The province will be using ISED’s new road segment data, which measures connected and unconnected areas down to 250 metres of accuracy. Those areas that already have 50/10 access will be excluded from the funds. However, the infrastructure official did admit because it relies on that data, there is a chance there may be overbuilding as ISED refreshes its data only about every six months.

But he said while that’s unlikely, there remains more of a chance of overbuilding than any area being left unserved, implying the former is better than the latter. Also, since SWIFT, which is another fund mechanism for broadband builds in southwestern Ontario, is under the auspices of the Ministry of Infrastructure*, there’s co-operation on avoiding overlap there, the official pointed out.

The federal government’s $2.75-billion Universal Broadband Fund uses the more accurate mapping to ensure areas already served aren’t overlapped. However, the older Connect to Innovate program, a product from 2016 that still has projects that are not complete, uses the aging hexagon model, which measures coverage by much wider 25-square kilometre areas. If a single household in that area has the required speeds, then the entire area is ineligible for subsidies and is assumed served.

Ontario’s Building Broadband Faster Act also empowers the minister of infrastructure to bypass municipalities or utilities and allow internet service providers to put their broadband equipment on poles owned by those utilities and on municipal rights of ways. If the municipality is unwilling or unable to provide approval for a build, the minister can provide the direction for the ISP.

Before the legislation, Ontario had the highest pole attachment rates in the country. It still does, but under the government’s broadband goals, ISPs will be able to attach their equipment on wholly owned utility poles at a roughly 25% discount, the infrastructure official told Cartt.ca

Last year, too, the province introduced the Improving Connectivity for Ontario (ICON) program, which aims to support cellular projects together with high-speed broadband ones. We believe the $4 billion announced today includes ICON and prior Ontario government broadband and wireless committments (like this one), but that is not completely clear from today’s announcement. The provincial government did commit $2.8 billion more for broadband in its March budget and said then its total investment was near $4 billion.

The foundational components to bring 50 Mbps download and 10 Mbps upload speeds to the entire province by 2025, therefore, seem to be in place.

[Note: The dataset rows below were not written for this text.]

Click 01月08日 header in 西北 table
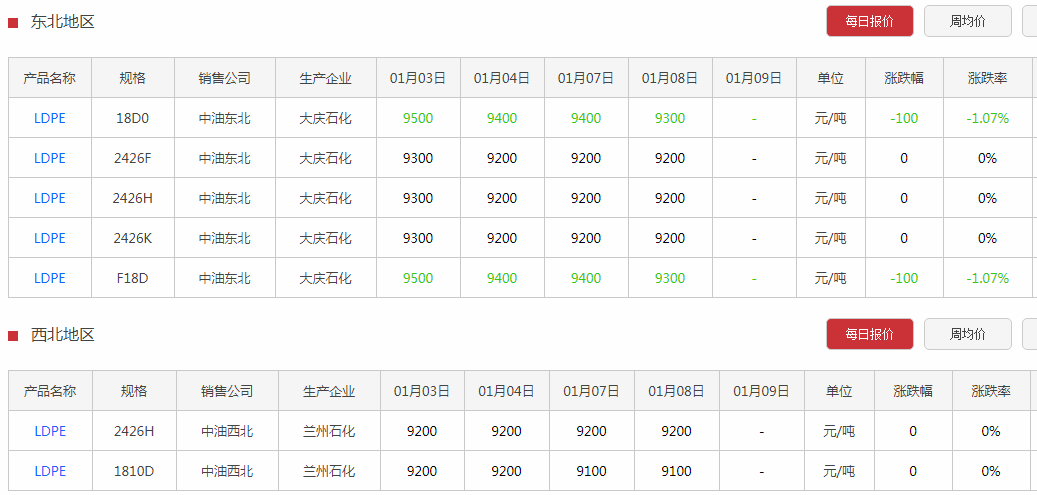This screenshot has height=495, width=1037. tap(677, 391)
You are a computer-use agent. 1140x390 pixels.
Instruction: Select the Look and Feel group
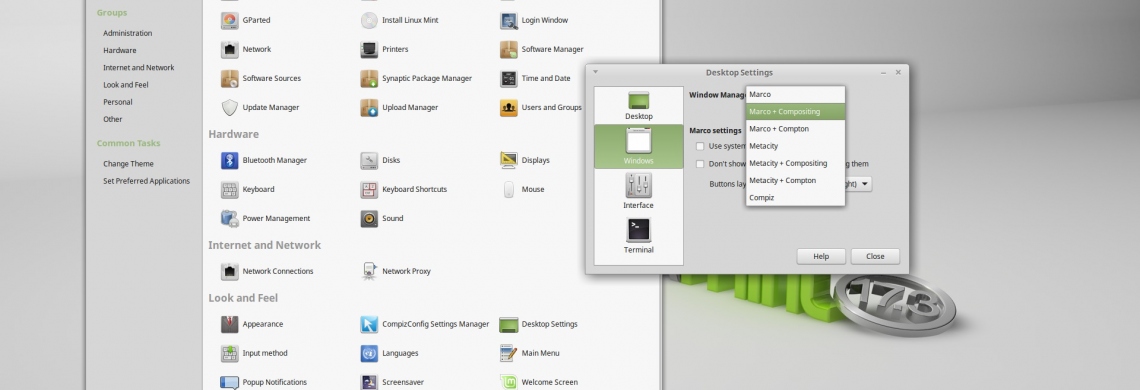(126, 85)
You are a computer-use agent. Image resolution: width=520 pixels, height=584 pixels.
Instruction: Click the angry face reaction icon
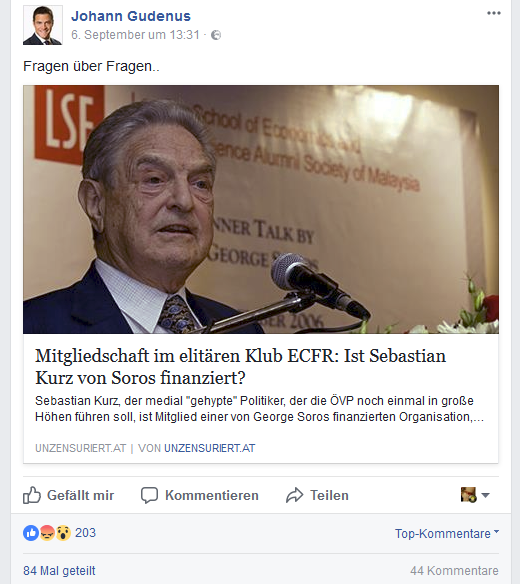(x=47, y=533)

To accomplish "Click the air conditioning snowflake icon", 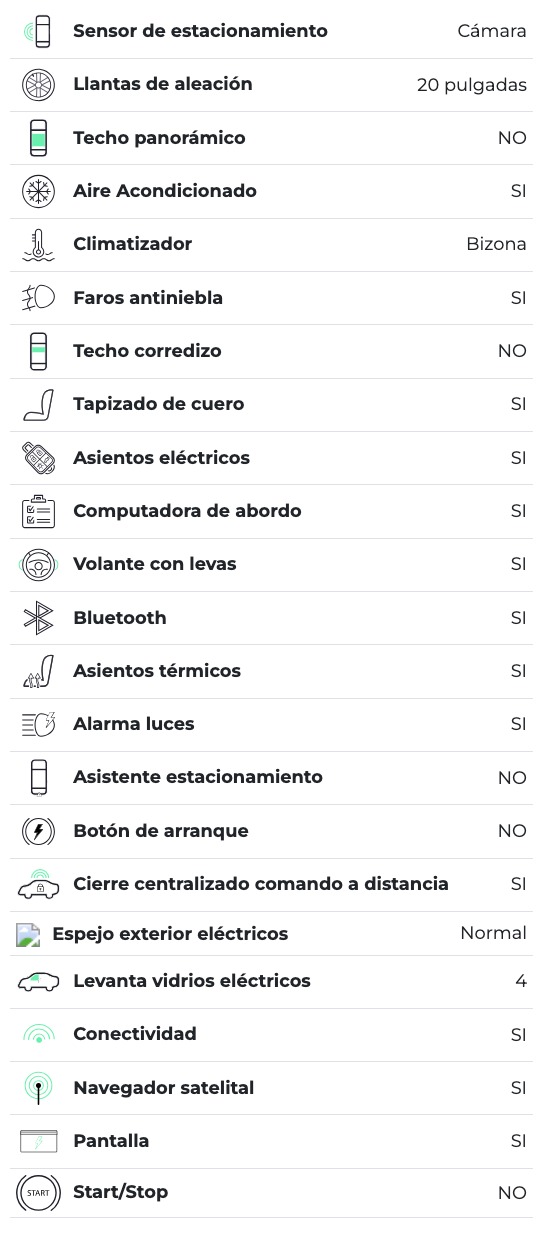I will coord(38,191).
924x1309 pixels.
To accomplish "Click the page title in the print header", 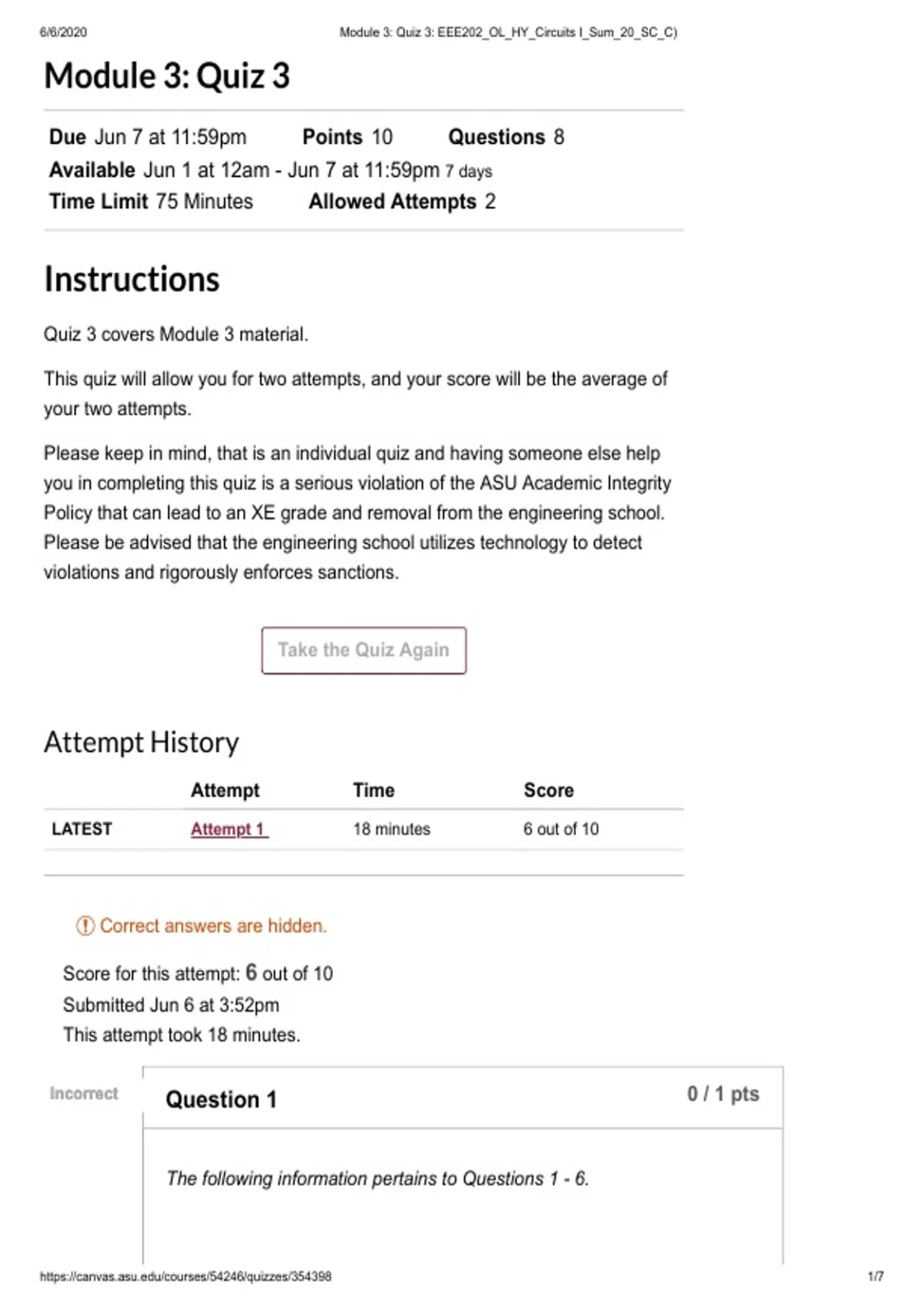I will (x=508, y=32).
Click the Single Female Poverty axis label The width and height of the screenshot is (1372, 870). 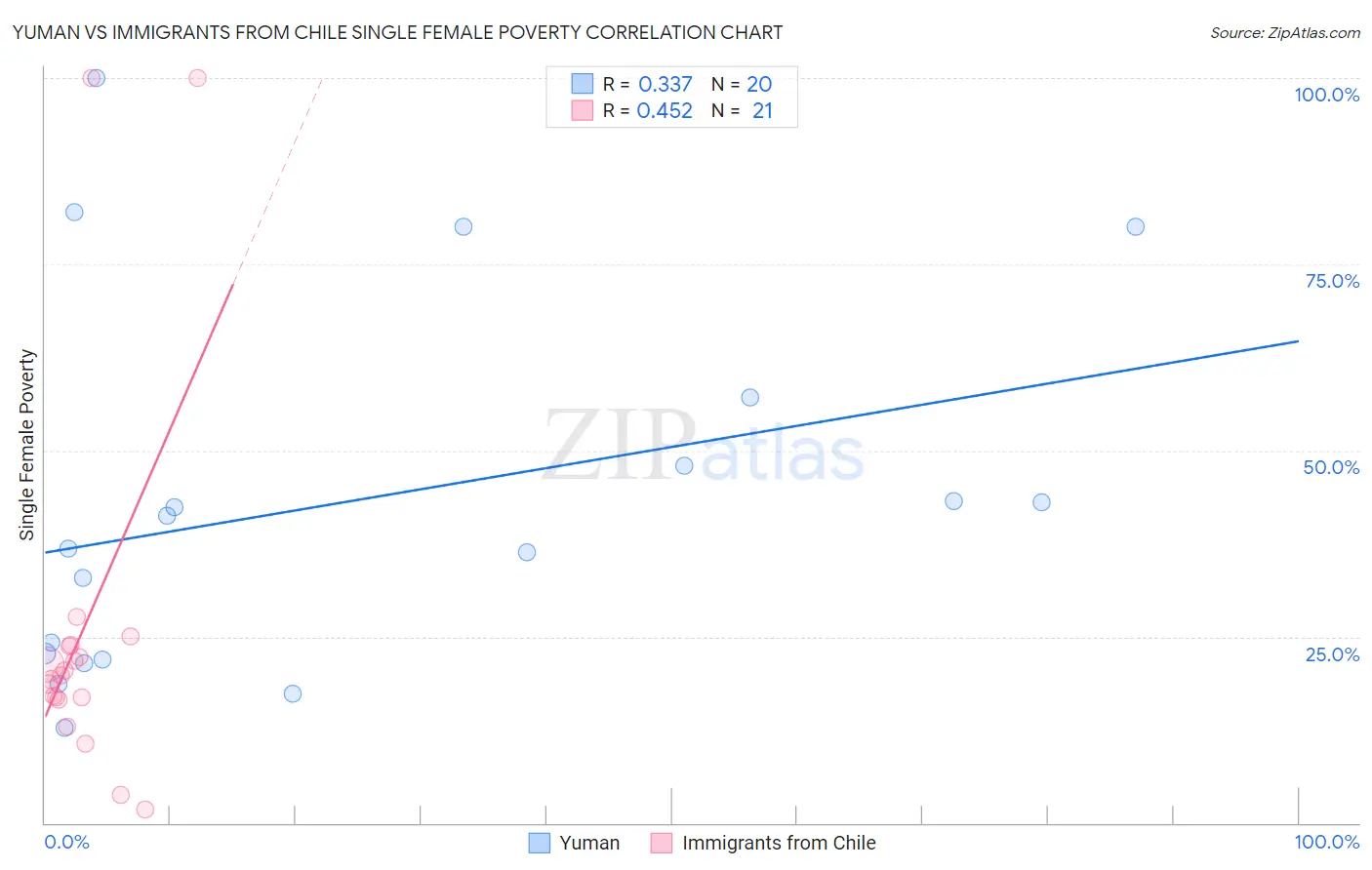pos(27,445)
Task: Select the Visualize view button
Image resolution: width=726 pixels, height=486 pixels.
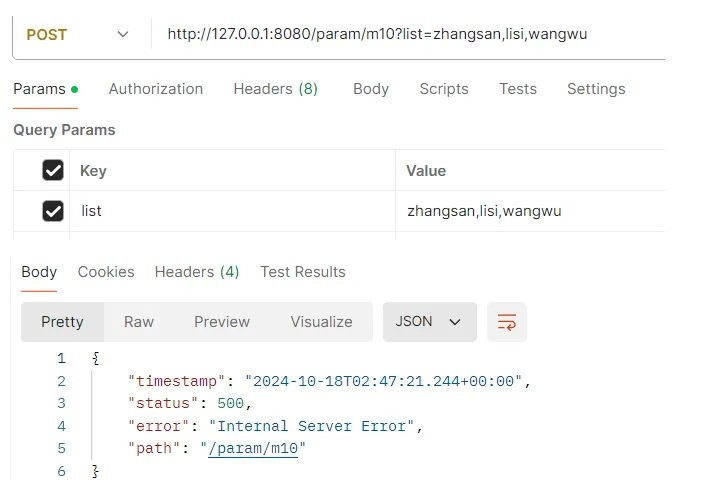Action: click(321, 322)
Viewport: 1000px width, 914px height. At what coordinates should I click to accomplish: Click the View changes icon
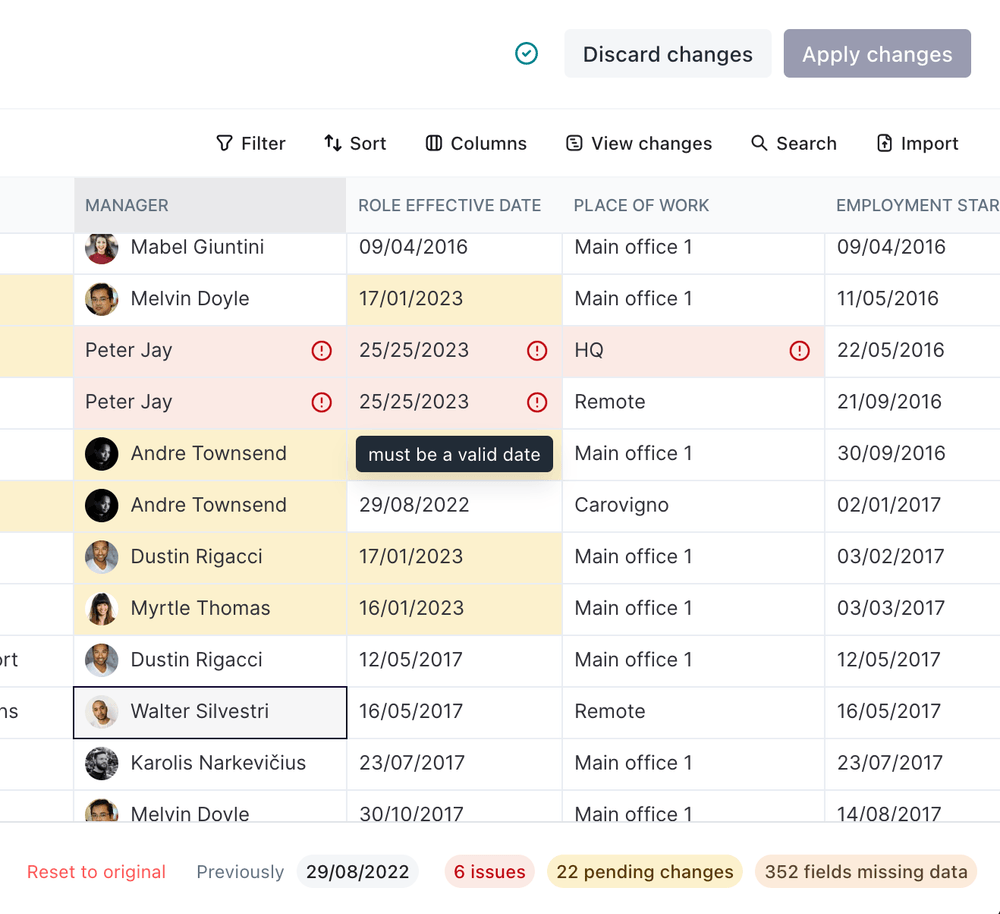point(572,143)
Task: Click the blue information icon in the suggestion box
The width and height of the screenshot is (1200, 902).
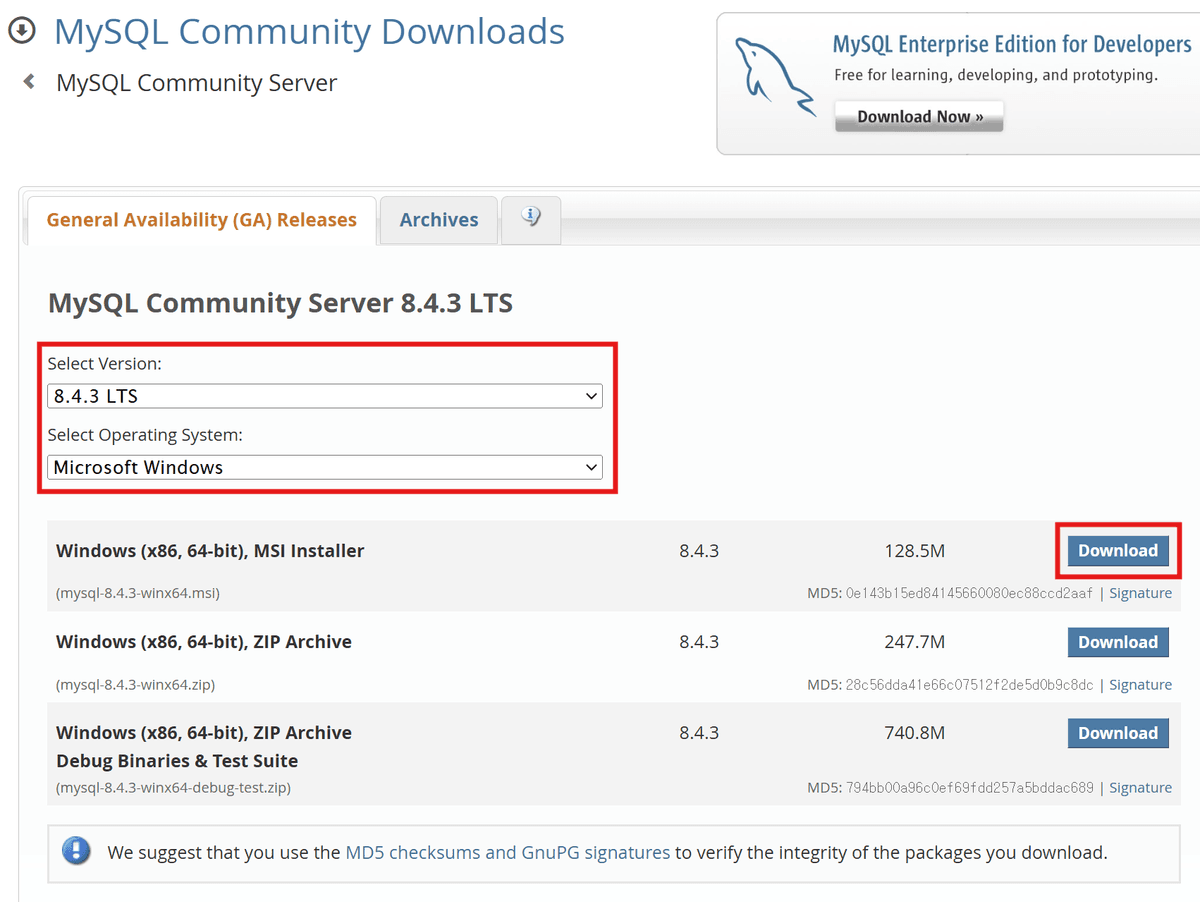Action: [x=77, y=852]
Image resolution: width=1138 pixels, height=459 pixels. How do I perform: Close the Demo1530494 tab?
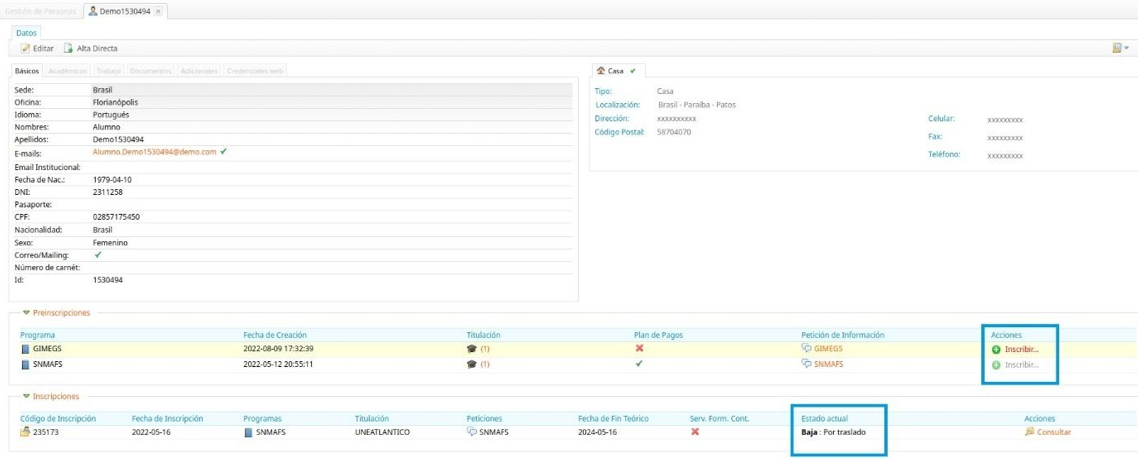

Infrastructure Ontario will also be holding a webinar on July 26 involving ISPs to go over the auction process, including commercial and security terms for receiving funding.

Ontario’s move follows Quebec’s own drive to hook-up the entire province by the end of next year, with a pledge of nearly a billion dollars, half of which will come from the UBF — or 24% of the total fund.

*A previous version of this story indicated SWIFT is under the auspices of Infrastructure Ontario. SWIFT has since informed Cartt.ca this is incorrect and that it falls under the Ministry of Infrastructure.